**Activity**. Transcribe the data exactly.

[Stored data entries]
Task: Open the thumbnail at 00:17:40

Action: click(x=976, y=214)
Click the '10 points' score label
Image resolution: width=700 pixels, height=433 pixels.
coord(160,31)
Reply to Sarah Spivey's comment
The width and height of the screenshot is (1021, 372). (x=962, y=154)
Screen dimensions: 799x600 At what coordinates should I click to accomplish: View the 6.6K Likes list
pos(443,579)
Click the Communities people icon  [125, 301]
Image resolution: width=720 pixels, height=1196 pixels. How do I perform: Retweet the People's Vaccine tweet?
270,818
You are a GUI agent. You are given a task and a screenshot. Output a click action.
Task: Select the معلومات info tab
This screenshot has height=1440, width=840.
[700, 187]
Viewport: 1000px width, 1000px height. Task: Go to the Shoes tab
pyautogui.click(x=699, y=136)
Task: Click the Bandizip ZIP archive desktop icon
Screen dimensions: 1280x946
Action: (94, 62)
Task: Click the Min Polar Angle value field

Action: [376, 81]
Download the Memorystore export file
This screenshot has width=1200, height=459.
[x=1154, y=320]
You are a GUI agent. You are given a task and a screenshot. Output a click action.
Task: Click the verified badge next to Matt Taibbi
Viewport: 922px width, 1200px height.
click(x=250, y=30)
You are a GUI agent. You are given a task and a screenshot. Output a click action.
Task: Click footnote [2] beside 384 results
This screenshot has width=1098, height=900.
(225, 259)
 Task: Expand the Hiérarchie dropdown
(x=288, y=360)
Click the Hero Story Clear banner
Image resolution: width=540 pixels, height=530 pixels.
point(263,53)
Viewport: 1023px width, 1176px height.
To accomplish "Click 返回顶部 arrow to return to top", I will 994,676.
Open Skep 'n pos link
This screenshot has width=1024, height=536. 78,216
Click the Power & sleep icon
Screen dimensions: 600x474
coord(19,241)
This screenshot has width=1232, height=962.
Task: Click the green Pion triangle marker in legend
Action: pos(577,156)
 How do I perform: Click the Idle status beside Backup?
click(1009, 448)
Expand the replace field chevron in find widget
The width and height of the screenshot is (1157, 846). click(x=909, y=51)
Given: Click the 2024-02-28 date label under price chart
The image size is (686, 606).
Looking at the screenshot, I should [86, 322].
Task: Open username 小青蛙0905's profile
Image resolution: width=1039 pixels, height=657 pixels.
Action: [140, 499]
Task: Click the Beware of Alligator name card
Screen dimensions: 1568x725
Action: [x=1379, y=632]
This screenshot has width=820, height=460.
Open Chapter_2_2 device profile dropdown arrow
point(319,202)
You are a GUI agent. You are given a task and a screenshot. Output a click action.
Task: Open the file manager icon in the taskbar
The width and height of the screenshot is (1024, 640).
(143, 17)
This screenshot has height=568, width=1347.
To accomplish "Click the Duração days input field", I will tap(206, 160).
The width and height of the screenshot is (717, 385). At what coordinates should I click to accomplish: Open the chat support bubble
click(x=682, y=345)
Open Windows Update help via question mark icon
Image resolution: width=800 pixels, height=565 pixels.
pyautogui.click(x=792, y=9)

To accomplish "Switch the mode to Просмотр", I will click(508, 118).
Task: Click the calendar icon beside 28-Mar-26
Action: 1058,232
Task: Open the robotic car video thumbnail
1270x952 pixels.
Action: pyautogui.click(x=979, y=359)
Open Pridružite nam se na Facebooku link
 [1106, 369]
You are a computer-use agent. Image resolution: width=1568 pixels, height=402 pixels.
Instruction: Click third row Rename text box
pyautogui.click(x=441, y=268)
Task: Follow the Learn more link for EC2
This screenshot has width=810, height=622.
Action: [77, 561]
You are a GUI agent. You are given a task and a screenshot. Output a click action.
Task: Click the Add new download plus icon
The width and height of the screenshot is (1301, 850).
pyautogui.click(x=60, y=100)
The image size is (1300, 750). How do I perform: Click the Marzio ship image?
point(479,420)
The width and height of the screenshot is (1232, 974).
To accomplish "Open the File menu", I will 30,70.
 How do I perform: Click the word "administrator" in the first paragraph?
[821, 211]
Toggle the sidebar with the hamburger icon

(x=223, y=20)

**Exercise answer**.
Task: Open the thumbnail at 00:17:40

Action: click(x=976, y=214)
Click the '10 points' score label
Image resolution: width=700 pixels, height=433 pixels.
coord(160,31)
Reply to Sarah Spivey's comment
The width and height of the screenshot is (1021, 372). (x=962, y=154)
Screen dimensions: 799x600 At what coordinates should I click to accomplish: View the 6.6K Likes list
pos(443,579)
Click the Communities people icon  [125, 301]
Image resolution: width=720 pixels, height=1196 pixels. How do I perform: Retweet the People's Vaccine tweet?
270,818
You are a GUI agent. You are given a task and a screenshot. Output a click action.
Task: Select the معلومات info tab
This screenshot has height=1440, width=840.
[700, 187]
Viewport: 1000px width, 1000px height. Task: Go to the Shoes tab
pyautogui.click(x=699, y=136)
Task: Click the Bandizip ZIP archive desktop icon
Screen dimensions: 1280x946
Action: (94, 62)
Task: Click the Min Polar Angle value field

Action: [376, 81]
Download the Memorystore export file
This screenshot has width=1200, height=459.
[x=1154, y=320]
You are a GUI agent. You are given a task and a screenshot. Output a click action.
Task: Click the verified badge next to Matt Taibbi
Viewport: 922px width, 1200px height.
click(x=250, y=30)
You are a GUI agent. You are given a task and a screenshot. Output a click action.
Task: Click footnote [2] beside 384 results
This screenshot has width=1098, height=900.
(225, 259)
 Task: Expand the Hiérarchie dropdown
(x=288, y=360)
Click the Hero Story Clear banner
Image resolution: width=540 pixels, height=530 pixels.
point(263,53)
Viewport: 1023px width, 1176px height.
To accomplish "Click 返回顶部 arrow to return to top", I will 994,676.
Open Skep 'n pos link
This screenshot has width=1024, height=536. 78,216
Click the Power & sleep icon
Screen dimensions: 600x474
coord(19,241)
This screenshot has width=1232, height=962.
Task: Click the green Pion triangle marker in legend
Action: pos(577,156)
 How do I perform: Click the Idle status beside Backup?
click(1009, 448)
Expand the replace field chevron in find widget
The width and height of the screenshot is (1157, 846). click(x=909, y=51)
Given: Click the 2024-02-28 date label under price chart
The image size is (686, 606).
Looking at the screenshot, I should [86, 322].
Task: Open username 小青蛙0905's profile
Image resolution: width=1039 pixels, height=657 pixels.
Action: [140, 499]
Task: Click the Beware of Alligator name card
Screen dimensions: 1568x725
Action: [x=1379, y=632]
This screenshot has width=820, height=460.
Open Chapter_2_2 device profile dropdown arrow
point(319,202)
You are a GUI agent. You are given a task and a screenshot. Output a click action.
Task: Open the file manager icon in the taskbar
The width and height of the screenshot is (1024, 640).
(143, 17)
This screenshot has height=568, width=1347.
To accomplish "Click the Duração days input field", I will tap(206, 160).
The width and height of the screenshot is (717, 385). At what coordinates should I click to accomplish: Open the chat support bubble
click(x=682, y=345)
Open Windows Update help via question mark icon
Image resolution: width=800 pixels, height=565 pixels.
pyautogui.click(x=792, y=9)

To accomplish "Switch the mode to Просмотр", I will click(508, 118).
Task: Click the calendar icon beside 28-Mar-26
Action: 1058,232
Task: Open the robotic car video thumbnail
1270x952 pixels.
Action: pyautogui.click(x=979, y=359)
Open Pridružite nam se na Facebooku link
 [1106, 369]
You are a computer-use agent. Image resolution: width=1568 pixels, height=402 pixels.
Instruction: Click third row Rename text box
pyautogui.click(x=441, y=268)
Task: Follow the Learn more link for EC2
This screenshot has width=810, height=622.
Action: [77, 561]
You are a GUI agent. You are given a task and a screenshot. Output a click action.
Task: Click the Add new download plus icon
The width and height of the screenshot is (1301, 850).
pyautogui.click(x=60, y=100)
The image size is (1300, 750). How do I perform: Click the Marzio ship image?
point(479,420)
The width and height of the screenshot is (1232, 974).
To accomplish "Open the File menu", I will 30,70.
 How do I perform: Click the word "administrator" in the first paragraph?
[821, 211]
Toggle the sidebar with the hamburger icon

(x=223, y=20)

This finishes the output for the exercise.